Posted: August 8, 2014

The Department of Electrical and Computer Engineering is expanding its approach to its master’s degree curriculum, developing a new degree path that places a stronger emphasis on preparing students for careers in industry.

The changes reflect the changing needs and goals of ECE graduate students at The Ohio State University, as well as the changing needs of industry in today’s globalized economy.

“We are focusing more on the needs of students whose career aspirations can more effectively be achieved with a project-based approach to a master’s degree, rather than a program that results in a thesis,” said Lisa Fiorentini, one of two assistant professors of practice managing the new master’s program. “Most of the students who pursue their master’s degrees in electrical and computer engineering at Ohio State currently want to follow a more industry-focused path.”

Students are now able to pursue their master’s degrees via two tracks:

Research track (thesis option): In addition to coursework, ECE’s research track focuses on either an academic or industry-related research project, with students primarily working for tenure-track or tenured faculty members. This approach culminates in students writing a thesis and taking a final exam. Often – although not exclusively – students who expect to pursue a doctoral degree will follow this track.

Project track (non-thesis option): The department’s innovative new project-centered track is designed to prepare students for work in industry and the business world. In this track, students choose to collaborate with industry partners in technology areas that are important to those partners. These students will perform academic projects or take part in an internship, which may be eligible for academic credit. They also will be required to take a project management course, among their other classes. Instead of writing a thesis, students in the industry track will produce a final project report and, in many cases, make a technical presentation. Unlike the academic thesis required in the research track, this report and presentation will be similar to the sort of information that would be presented to an employer in a real-world business environment.

“More of our students want to go to work in industry,” Fiorentini said. “Being able to write a thesis is not a skill needed in industry, but being able to write a report and give a presentation about your projects is a necessary skill.”

Students’ increased focus on preparing for work in industry is a change from their priorities several years ago, when a master’s degree in ECE at Ohio State was more likely to be a precursor to getting a Ph.D. Today, more than 70 percent of Ohio State’s ECE master’s students prefer the non-thesis route.

“These students’ primary objective is to get their degree and get a good job,” said Wladimiro Villarroel, the other assistant professor of practice program manager. “They are less likely to be seeking a Ph.D. or go into research.

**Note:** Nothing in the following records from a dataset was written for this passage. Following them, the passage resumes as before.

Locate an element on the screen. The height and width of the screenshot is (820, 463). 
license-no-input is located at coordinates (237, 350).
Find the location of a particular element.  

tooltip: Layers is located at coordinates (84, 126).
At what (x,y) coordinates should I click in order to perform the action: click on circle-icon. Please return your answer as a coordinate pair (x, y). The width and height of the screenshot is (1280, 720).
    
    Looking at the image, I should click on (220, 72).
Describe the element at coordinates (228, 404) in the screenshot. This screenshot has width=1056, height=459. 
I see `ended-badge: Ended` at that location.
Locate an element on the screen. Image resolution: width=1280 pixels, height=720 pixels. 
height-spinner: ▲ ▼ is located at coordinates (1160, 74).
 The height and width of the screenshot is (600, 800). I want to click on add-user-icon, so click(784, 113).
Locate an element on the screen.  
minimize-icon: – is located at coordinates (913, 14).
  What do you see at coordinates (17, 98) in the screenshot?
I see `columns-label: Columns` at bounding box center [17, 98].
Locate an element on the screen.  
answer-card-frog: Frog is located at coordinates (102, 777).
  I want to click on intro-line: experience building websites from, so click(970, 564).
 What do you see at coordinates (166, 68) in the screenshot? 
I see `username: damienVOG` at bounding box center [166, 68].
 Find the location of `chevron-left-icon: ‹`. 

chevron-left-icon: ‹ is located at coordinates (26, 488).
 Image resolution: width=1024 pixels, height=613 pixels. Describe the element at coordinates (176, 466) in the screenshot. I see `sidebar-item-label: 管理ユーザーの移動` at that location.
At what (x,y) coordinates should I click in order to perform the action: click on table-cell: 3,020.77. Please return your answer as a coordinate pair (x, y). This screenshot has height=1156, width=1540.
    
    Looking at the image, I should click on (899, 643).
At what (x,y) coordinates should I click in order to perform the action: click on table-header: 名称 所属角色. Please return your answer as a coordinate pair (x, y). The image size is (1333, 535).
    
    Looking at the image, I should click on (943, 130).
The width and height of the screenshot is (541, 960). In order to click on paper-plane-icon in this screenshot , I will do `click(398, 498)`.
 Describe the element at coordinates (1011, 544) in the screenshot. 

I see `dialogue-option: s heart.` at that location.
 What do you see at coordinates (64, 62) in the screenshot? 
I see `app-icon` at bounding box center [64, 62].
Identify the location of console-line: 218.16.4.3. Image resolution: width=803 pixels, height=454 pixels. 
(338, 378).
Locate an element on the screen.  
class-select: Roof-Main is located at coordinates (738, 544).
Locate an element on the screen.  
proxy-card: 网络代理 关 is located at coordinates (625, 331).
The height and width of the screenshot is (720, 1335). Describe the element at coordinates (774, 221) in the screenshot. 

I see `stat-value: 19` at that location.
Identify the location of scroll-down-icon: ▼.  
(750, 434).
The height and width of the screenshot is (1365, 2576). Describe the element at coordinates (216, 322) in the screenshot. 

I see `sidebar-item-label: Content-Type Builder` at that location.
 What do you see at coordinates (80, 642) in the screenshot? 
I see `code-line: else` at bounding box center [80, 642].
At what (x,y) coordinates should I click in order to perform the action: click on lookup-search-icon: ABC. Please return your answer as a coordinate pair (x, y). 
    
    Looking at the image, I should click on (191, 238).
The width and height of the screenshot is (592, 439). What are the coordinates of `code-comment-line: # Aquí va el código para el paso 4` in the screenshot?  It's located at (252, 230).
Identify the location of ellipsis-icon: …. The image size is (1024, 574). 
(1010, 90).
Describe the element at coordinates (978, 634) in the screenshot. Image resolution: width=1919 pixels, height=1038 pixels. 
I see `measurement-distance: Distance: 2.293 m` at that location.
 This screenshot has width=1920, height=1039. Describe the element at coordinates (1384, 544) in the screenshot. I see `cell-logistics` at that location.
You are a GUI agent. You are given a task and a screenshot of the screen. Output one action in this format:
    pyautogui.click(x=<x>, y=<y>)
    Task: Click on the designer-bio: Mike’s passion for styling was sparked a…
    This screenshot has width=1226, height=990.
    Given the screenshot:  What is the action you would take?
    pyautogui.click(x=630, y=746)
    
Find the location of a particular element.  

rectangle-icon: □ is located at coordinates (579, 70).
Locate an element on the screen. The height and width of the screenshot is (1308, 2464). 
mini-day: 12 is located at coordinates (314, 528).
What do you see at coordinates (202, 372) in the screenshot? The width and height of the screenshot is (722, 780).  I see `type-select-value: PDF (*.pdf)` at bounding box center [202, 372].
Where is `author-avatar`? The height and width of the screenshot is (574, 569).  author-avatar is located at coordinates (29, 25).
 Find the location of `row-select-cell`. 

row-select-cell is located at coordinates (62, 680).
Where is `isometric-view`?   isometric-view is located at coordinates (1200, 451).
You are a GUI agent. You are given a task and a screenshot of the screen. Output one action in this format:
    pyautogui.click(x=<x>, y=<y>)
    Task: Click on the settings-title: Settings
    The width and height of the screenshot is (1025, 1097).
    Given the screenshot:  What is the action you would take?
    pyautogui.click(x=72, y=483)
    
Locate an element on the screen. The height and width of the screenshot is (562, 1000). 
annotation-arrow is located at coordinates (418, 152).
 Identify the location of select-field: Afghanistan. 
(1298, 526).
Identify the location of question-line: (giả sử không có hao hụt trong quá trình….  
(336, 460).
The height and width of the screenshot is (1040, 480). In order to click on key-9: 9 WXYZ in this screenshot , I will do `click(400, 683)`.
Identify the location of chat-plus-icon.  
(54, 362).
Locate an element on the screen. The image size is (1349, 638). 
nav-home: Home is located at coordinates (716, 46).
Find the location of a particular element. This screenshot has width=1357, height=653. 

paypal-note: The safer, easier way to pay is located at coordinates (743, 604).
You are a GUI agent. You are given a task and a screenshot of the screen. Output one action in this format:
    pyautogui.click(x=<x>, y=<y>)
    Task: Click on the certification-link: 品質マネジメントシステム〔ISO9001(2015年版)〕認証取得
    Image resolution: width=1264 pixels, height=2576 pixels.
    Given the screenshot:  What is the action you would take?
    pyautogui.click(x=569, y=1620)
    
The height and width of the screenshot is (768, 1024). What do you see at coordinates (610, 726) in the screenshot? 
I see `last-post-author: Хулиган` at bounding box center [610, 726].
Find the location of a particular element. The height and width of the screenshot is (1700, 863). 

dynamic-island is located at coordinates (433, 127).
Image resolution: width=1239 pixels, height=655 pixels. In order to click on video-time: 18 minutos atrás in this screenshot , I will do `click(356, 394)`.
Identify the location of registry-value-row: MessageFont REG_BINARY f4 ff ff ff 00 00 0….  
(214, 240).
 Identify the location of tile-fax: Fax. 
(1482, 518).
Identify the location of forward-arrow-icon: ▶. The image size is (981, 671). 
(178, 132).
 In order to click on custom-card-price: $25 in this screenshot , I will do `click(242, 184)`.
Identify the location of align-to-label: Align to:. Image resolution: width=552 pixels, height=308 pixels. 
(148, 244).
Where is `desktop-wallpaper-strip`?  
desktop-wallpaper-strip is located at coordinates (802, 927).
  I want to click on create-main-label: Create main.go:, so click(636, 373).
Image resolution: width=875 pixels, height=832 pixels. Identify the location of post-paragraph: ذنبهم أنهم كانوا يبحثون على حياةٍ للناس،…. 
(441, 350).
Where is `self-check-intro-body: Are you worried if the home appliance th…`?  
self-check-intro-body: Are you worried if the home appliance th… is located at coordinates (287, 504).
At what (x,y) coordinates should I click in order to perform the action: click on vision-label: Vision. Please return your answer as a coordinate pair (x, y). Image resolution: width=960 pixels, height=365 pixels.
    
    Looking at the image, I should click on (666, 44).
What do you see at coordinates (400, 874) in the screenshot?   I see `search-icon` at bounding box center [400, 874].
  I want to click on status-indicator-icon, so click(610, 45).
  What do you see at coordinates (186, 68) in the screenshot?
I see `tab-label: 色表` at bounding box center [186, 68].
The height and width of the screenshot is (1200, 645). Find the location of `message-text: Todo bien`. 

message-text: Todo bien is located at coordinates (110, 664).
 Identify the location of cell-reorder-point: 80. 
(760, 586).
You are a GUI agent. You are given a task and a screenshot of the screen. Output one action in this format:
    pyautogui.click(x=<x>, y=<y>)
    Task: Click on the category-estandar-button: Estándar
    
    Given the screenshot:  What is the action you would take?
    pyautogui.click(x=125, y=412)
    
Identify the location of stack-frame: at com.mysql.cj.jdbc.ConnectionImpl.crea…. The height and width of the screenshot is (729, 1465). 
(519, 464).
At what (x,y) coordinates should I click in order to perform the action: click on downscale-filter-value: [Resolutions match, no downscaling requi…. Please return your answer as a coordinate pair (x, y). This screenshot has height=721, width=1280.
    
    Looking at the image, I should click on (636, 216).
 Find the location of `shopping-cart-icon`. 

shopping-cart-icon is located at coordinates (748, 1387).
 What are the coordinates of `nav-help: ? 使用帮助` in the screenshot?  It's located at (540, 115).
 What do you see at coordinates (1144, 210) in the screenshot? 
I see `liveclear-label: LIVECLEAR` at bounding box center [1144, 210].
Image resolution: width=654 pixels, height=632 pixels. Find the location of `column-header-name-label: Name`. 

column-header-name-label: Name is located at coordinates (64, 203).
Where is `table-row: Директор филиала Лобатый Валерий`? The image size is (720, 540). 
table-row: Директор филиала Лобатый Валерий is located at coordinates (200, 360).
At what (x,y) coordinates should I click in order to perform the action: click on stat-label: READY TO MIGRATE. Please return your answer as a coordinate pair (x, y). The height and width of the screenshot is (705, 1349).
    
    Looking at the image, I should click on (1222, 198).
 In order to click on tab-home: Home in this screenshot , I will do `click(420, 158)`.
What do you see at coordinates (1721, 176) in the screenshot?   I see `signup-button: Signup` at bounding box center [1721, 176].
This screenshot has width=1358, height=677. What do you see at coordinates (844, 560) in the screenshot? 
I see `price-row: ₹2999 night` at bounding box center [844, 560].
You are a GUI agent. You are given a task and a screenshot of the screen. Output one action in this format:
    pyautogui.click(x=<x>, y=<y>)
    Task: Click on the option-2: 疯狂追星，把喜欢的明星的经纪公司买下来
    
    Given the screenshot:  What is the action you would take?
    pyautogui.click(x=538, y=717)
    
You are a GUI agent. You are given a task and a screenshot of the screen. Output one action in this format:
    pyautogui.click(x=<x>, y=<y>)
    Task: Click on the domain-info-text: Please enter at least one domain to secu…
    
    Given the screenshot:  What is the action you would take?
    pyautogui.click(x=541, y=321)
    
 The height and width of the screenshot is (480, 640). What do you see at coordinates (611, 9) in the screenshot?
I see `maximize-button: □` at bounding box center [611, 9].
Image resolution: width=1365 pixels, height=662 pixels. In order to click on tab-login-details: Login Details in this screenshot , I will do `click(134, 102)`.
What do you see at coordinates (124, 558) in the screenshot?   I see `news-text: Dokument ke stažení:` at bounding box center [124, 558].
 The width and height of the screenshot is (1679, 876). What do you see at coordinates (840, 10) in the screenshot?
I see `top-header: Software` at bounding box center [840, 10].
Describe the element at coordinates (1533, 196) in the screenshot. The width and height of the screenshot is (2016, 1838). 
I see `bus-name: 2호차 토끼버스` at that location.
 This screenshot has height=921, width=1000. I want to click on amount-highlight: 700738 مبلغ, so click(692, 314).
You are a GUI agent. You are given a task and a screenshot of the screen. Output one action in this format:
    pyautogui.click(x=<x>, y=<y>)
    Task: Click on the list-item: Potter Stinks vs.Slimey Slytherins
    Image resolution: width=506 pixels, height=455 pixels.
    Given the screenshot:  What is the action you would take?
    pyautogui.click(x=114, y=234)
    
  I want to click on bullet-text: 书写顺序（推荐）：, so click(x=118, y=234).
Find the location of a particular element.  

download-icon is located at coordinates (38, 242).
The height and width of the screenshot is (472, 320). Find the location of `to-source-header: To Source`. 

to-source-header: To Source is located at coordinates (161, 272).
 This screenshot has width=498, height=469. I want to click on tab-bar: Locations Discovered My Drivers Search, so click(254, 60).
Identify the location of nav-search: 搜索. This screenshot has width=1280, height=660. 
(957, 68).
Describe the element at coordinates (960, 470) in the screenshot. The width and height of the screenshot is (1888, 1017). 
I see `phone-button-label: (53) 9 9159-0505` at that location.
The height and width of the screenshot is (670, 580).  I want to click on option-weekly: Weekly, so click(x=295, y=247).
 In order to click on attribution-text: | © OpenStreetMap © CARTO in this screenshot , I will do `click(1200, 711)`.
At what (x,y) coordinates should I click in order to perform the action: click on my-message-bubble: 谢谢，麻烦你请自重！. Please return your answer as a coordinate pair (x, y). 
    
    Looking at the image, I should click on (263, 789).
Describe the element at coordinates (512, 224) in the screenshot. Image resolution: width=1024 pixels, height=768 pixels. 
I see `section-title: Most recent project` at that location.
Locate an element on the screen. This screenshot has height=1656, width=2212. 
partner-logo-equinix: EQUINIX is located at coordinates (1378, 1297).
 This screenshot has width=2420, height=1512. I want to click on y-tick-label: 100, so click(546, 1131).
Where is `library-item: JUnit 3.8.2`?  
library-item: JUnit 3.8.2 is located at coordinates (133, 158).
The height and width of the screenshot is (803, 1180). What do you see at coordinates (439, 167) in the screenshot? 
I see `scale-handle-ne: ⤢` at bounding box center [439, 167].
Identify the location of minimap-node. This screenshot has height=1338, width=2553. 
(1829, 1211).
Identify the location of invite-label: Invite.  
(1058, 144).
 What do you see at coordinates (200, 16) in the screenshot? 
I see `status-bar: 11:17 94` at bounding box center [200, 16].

We need to grow this program to match their expectations.”

Regardless of which track students pursue, they will receive the same MS degree.

“The non-thesis project-centered track allows us to tailor the program to the students’ needs and provide the option of a more practical versus theoretical education,” Villarroel said.

Fiorentini said that when the department began developing this new approach, she and Villarroel started by focusing on preparing students to land jobs after graduation – and hit the ground running in those jobs from day one.

“Ohio State students win if we are capable of providing them a strong education that helps them land jobs,” Fiorentini said. “Industry wins, because we will be graduating students who already have the practical skills needed for their careers. And the ECE department, the college and the university win because our reputation will grow through our success at implementing these changes.”

The new program comes at a time when ECE is seeing a significant increase in applicants. Because the department has kept the number of graduate student admissions relatively stable, the result has been an overall increase in the entering credentials of its graduate students.

“This makes us a very selective program,” Villarroel said. “While we are capitalizing on getting higher quality students, we also are seeing that a smaller percentage of those students are pursuing doctoral degrees. As a result, we must ensure students planning to enter industry with their master’s degrees have enough opportunity to get experience with the practical applications of what they are learning on top of their classroom theory.”

Students on the project-focused track will learn that work in the real world is very different than classroom work. Instead of having everything prescribed, from tests and homework to deadlines, real-world engineering requires independent thinking. And, unlike the classroom, there is not always an answer to every question, Villarroel said.

“Once students graduate and go to work in industry, they will have already seen the kinds of processes and independent thinking needed in the business world,” Villarroel said.